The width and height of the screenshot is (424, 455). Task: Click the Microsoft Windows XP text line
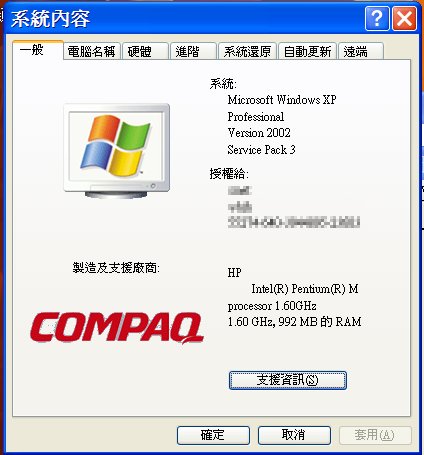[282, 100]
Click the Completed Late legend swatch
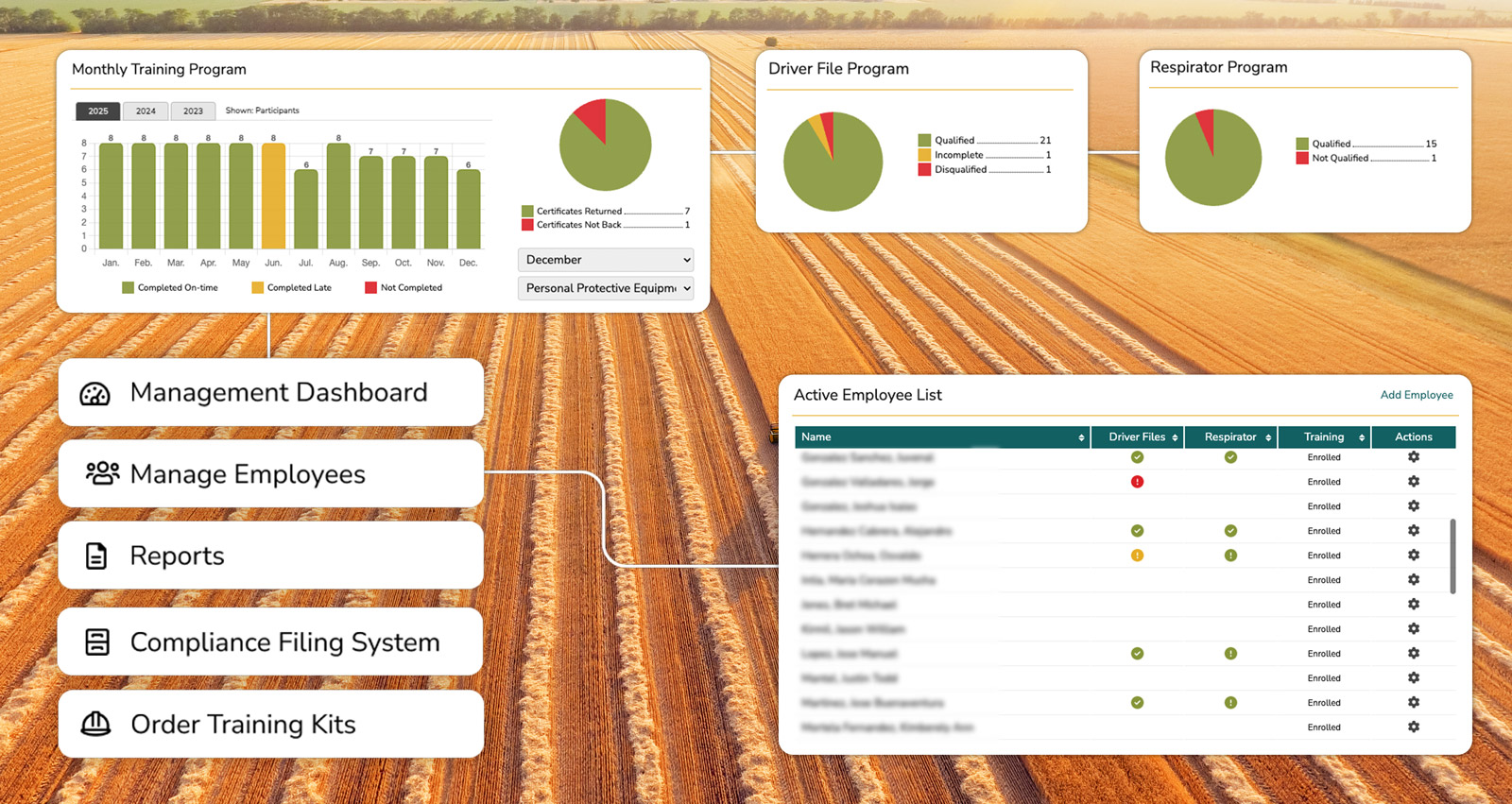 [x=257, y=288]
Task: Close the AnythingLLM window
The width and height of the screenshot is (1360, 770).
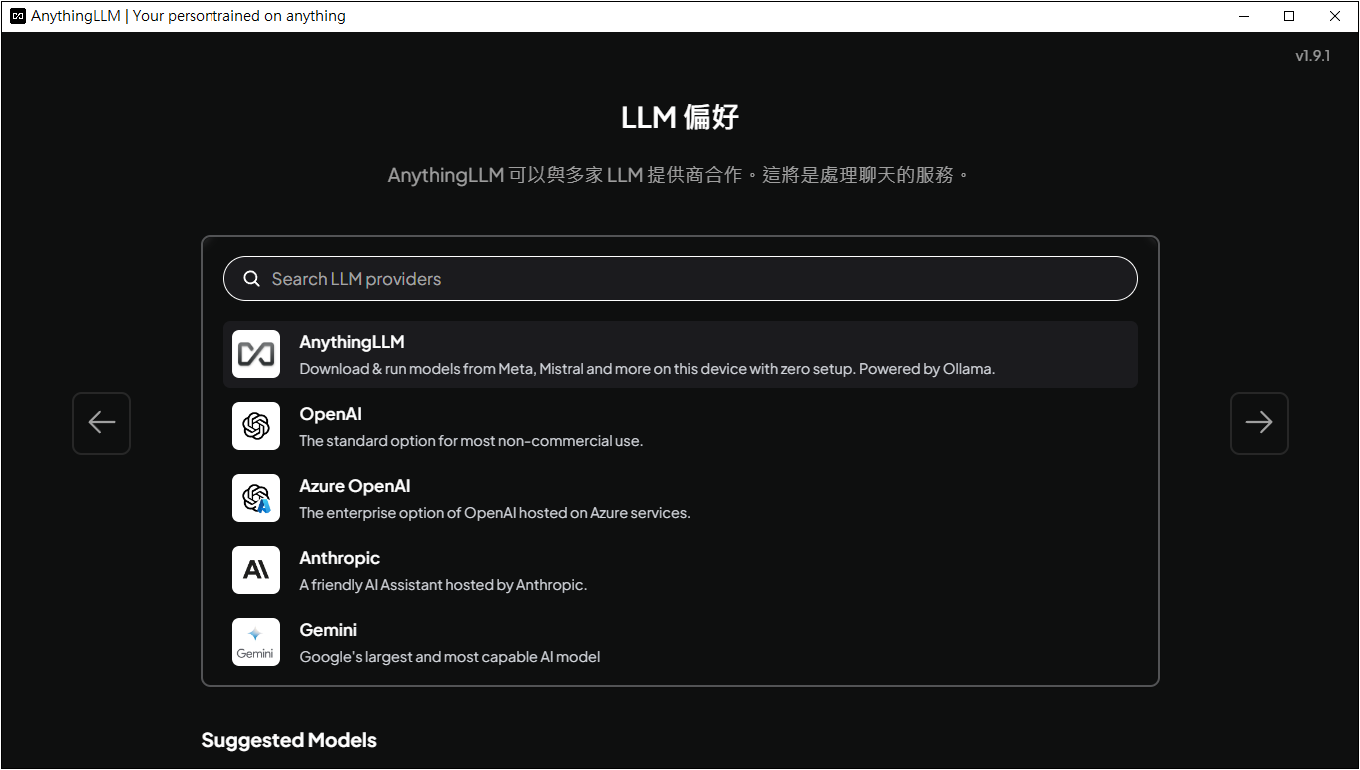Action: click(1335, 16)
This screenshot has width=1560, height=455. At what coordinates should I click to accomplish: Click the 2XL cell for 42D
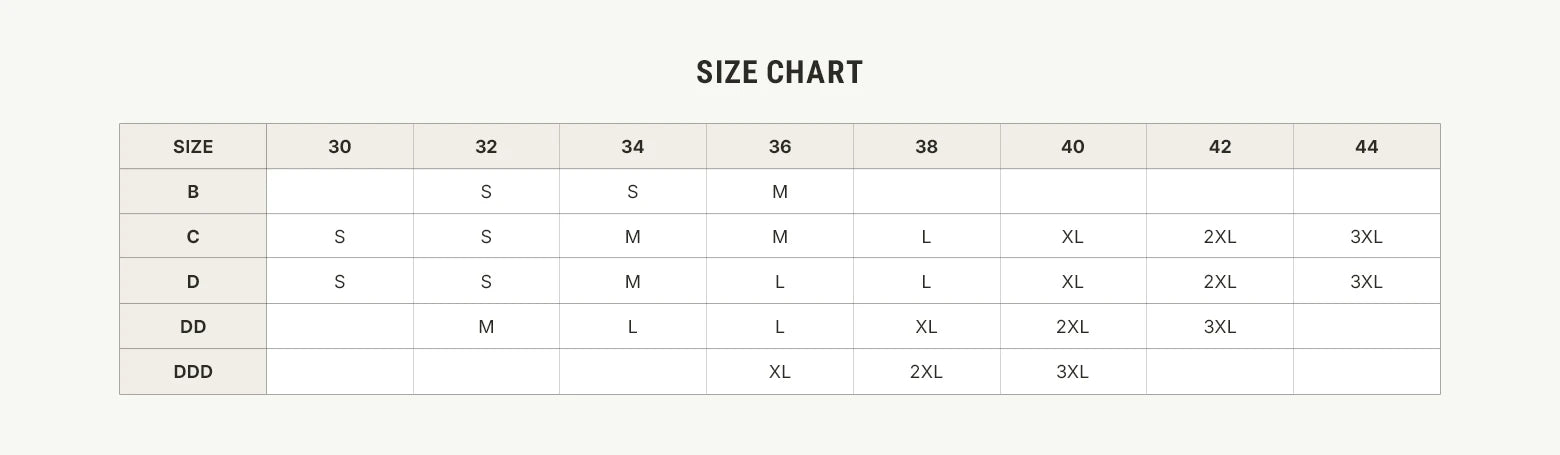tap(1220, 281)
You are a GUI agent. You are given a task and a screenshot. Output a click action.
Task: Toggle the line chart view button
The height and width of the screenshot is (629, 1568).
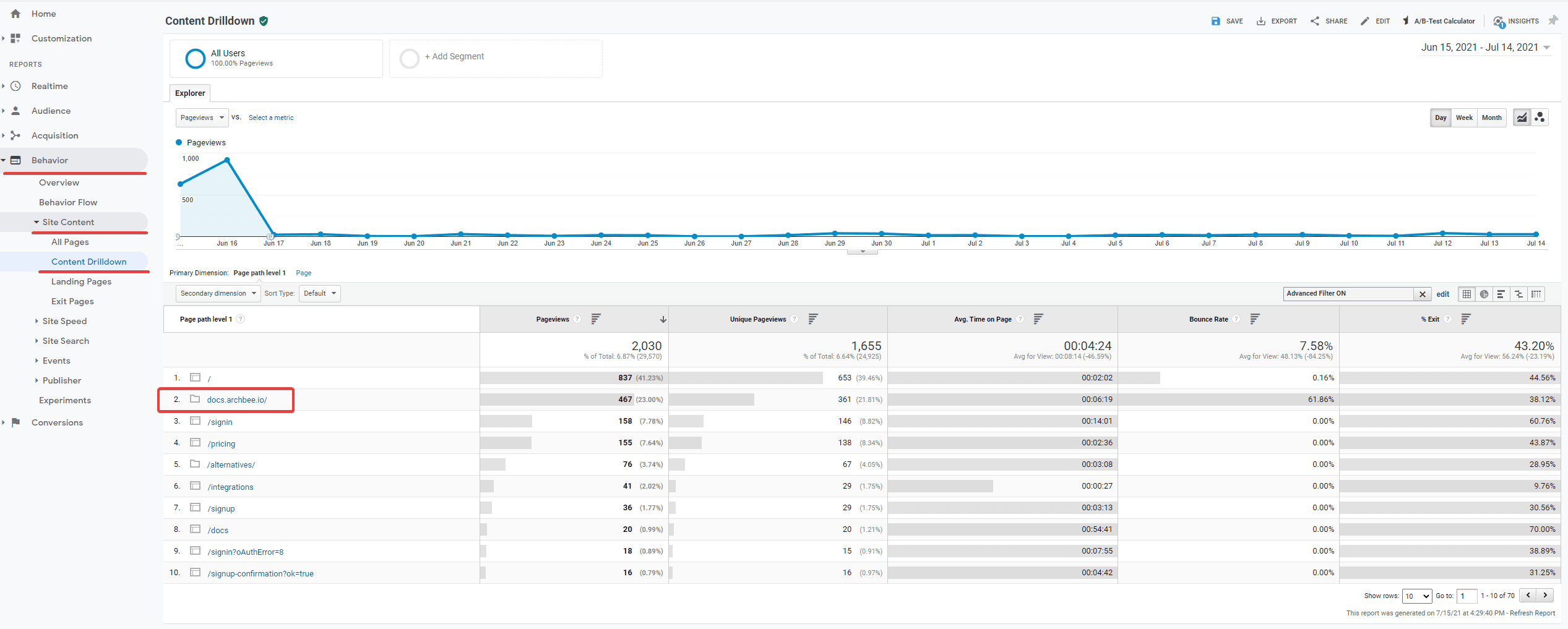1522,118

Task requirements ▸ The entries above need an exact copy without their pictures.

Solution to this task ▸
The width and height of the screenshot is (424, 455). Task: Click the Microsoft Windows XP text line
[282, 100]
Click the Completed Late legend swatch
 [x=257, y=288]
Task: Close the AnythingLLM window
The width and height of the screenshot is (1360, 770).
Action: click(1335, 16)
This screenshot has width=1560, height=455. At what coordinates should I click to accomplish: Click the 2XL cell for 42D
tap(1220, 281)
You are a GUI agent. You are given a task and a screenshot. Output a click action.
Task: Toggle the line chart view button
The height and width of the screenshot is (629, 1568).
1522,118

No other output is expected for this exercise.